(WORK INSTRUCTION) Could you count the lines in the entries beneath that hold the word "agent"? Respond with the number alone.

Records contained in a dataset
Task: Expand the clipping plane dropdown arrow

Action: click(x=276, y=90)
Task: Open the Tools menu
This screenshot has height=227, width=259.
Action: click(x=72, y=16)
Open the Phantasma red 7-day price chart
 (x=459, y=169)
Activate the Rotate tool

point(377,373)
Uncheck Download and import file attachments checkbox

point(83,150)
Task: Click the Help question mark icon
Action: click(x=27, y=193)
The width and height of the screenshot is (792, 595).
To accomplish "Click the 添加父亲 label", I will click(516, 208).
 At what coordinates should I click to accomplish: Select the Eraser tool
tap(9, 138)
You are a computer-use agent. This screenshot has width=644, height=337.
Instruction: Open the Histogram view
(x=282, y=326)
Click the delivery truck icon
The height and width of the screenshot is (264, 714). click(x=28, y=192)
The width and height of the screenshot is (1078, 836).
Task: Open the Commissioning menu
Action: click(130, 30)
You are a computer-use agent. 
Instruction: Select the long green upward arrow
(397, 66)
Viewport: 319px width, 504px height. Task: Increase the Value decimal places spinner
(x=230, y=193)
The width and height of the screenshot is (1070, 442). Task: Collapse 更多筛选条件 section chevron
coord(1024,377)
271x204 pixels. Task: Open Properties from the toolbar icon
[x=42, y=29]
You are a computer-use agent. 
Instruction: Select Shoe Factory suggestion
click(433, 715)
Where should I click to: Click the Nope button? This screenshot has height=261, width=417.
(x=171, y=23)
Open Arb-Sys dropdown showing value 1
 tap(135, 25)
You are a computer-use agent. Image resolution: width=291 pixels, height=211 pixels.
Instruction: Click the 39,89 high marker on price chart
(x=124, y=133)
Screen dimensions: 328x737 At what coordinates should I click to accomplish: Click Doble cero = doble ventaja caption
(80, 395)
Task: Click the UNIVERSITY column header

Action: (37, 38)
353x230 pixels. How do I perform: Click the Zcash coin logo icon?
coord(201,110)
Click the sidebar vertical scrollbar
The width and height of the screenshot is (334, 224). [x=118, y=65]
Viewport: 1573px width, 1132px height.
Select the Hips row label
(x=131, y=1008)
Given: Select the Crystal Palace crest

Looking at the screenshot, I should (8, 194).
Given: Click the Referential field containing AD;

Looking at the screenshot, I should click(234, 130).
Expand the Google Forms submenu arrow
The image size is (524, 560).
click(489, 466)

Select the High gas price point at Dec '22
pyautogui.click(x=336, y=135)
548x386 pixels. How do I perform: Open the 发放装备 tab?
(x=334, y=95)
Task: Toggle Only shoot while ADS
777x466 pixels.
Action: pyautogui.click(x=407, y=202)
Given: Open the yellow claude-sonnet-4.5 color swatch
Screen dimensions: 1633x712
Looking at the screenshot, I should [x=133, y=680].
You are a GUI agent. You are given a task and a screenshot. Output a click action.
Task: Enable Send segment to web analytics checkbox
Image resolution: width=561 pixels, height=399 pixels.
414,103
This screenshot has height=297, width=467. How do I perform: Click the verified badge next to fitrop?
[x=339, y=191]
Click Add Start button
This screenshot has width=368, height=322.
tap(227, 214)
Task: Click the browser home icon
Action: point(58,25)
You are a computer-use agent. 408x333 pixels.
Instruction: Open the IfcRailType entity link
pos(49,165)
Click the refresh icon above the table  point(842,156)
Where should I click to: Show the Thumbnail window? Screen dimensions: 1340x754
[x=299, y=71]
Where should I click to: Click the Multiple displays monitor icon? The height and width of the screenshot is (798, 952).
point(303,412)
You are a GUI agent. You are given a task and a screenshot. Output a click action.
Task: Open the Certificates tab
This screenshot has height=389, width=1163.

(ANSWER BELOW) 7